2:3

I thought I’d comment first on Stewart Woolner’s blog. It seemed appropriate because we have some shared experience in the area we wrote about for this week; he was my roommate in first year. We had never met before, and moving into a room where you can essentially take one step and poke the person from any given point will definitely shake your sense of “home.” His story is beautiful and simple, and the most evident assumption we share is that home is in a sense of community rather than actual place. Of course its kind of rote to say that a house does not necessarily a home make, but this seeming cliche is one that is true and impossible not to utilize in this sort of assignment and Stew manages to make use of it in a way that feels new. We also make the same assumption that home works on a sort of continuum. Your sense of home is not inert, but dependent on many volatile elements. What makes and alters home for the story’s little protagonist is the influx of people into his life, and we get to see his sense of home finding itself. For me, I assumed that home was  sort of stable place in my memory, but with each new visitation, it was altered by my changing perceptions.

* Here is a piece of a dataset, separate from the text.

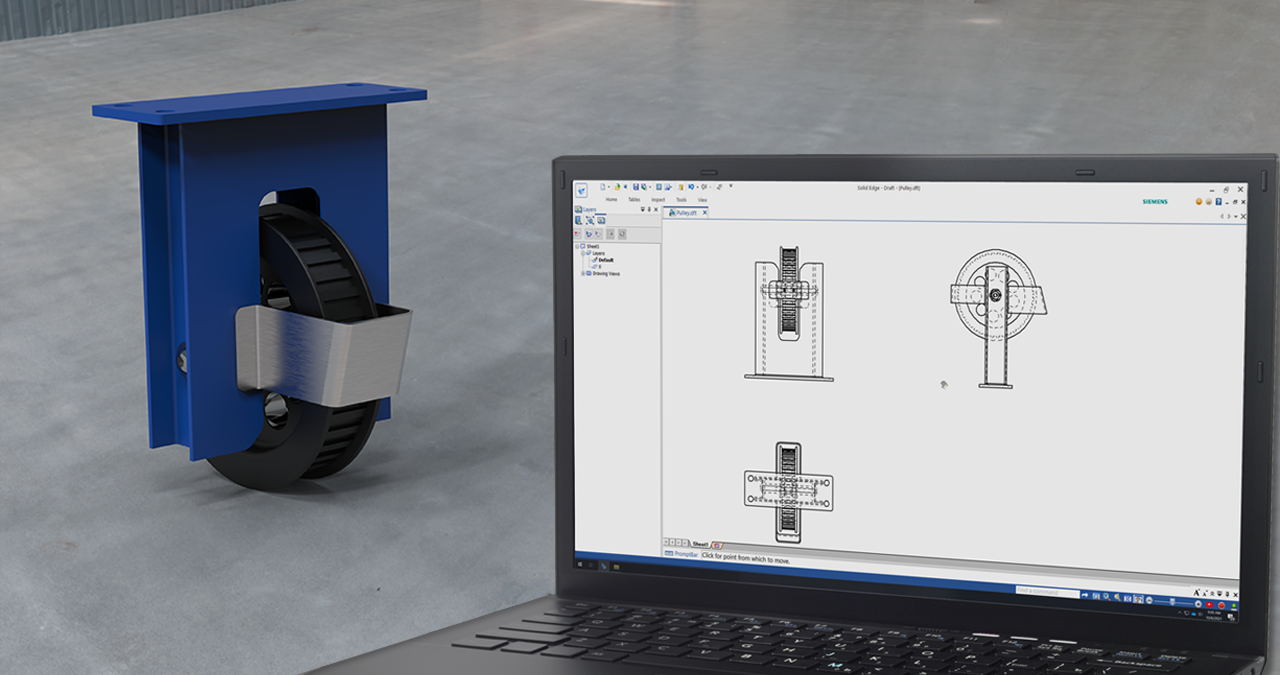
Task: Select the Sheet1 tab at the bottom
Action: pos(700,543)
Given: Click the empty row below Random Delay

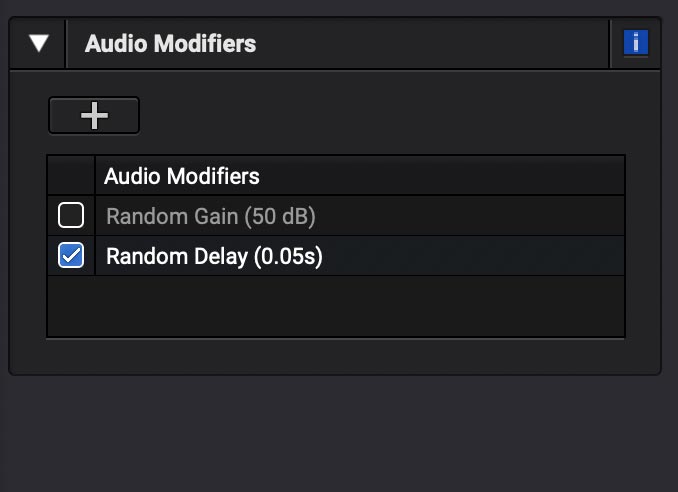Looking at the screenshot, I should [x=336, y=305].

Next I find that I share much with Sarah Steer’s values and ideas about home. She speaks of how her sense of home had a distinctly territorial aspect, tied to the house she grew up in. Home quickly became a place fixed in her mind which she could visit, until she let her old sense of home, that unchanging pink house, become coloured by and commingled with new experiences. In both of our stories the perceptions of home shift as time progresses; a home only really makes itself out to be a home in hindsight, it takes on its most comforting aspects with the help of memory’s embellishment (“‘there’ is what creates ‘here'” she notes- the past is an object that casts a different shadow depending on the angle from which it is viewed).

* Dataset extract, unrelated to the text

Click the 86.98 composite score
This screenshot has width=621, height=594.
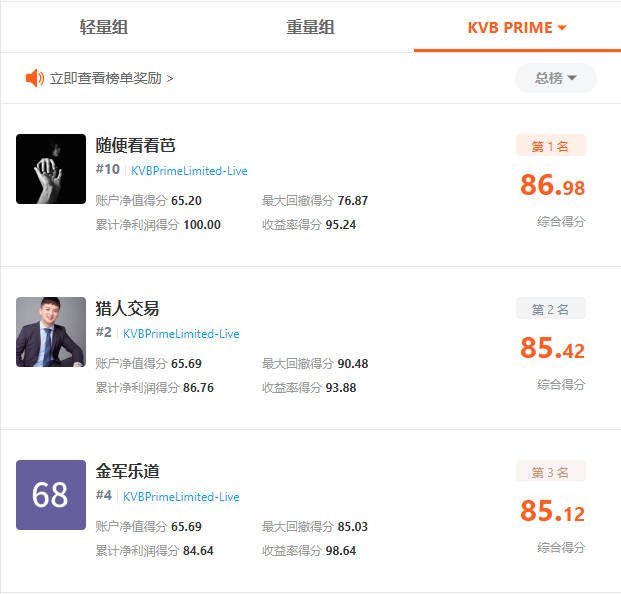click(552, 186)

“It is with this in mind that I, subconsciously or otherwise, have constructed a sense of home out of those less tangible things.” -Hava Rosenberg, “Home is where I want to be, but I guess I’m already there”

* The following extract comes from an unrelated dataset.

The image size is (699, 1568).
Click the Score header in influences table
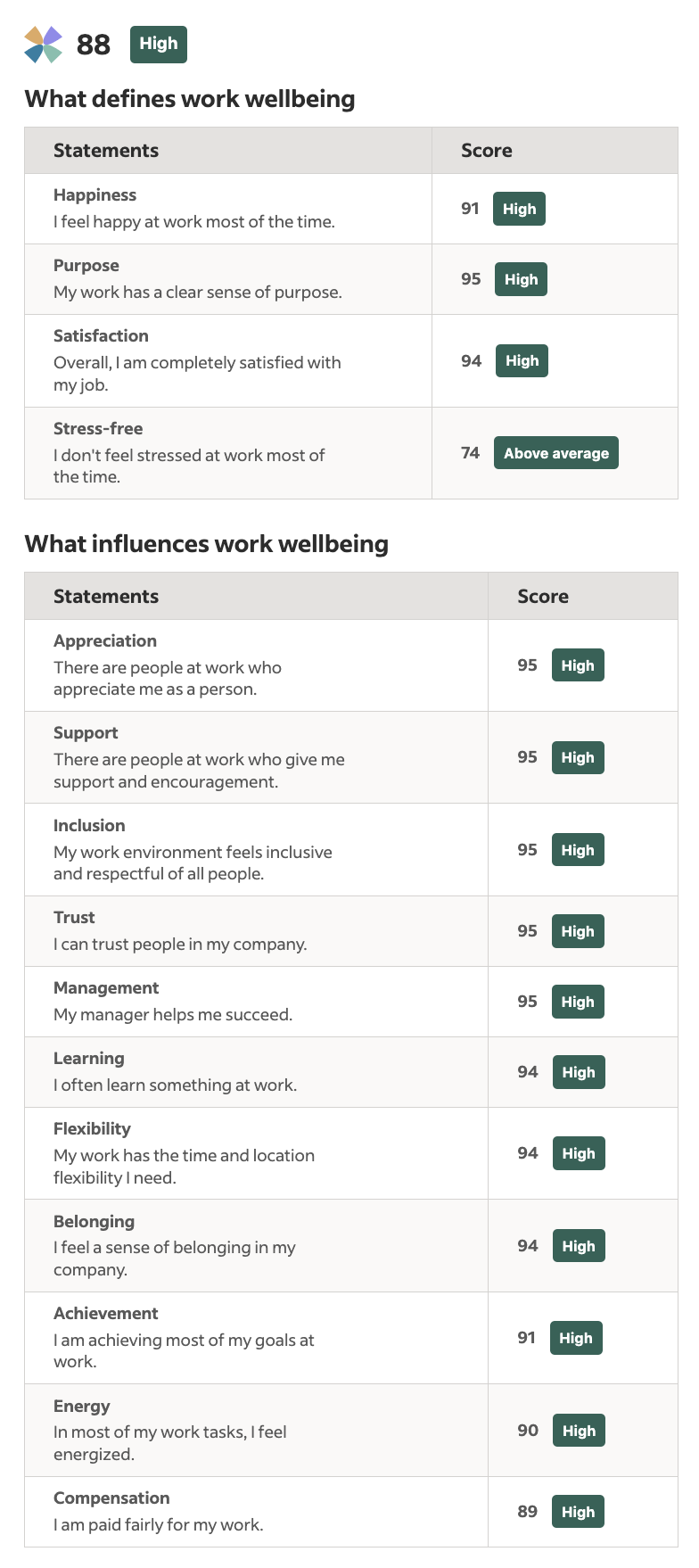click(x=543, y=597)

What I identify with most in Hava’s post is the idea that we construct home. This is not so much an assumption as it is a reaction to one. As was mentioned above, home is not unchanging, nor does it emerge organically from some void. We are participants in the construction of “home,” which is why an exercise like this is important- it makes us look at our conceptions of home and check ourselves and our assumptions. Hava says “you can always come back” to home, but given her vision of home as a sort of concatenation or patchwork of memories, you get the impression that the home that exists in memory is going to change each time she revisits it. Also, Talking Heads rule.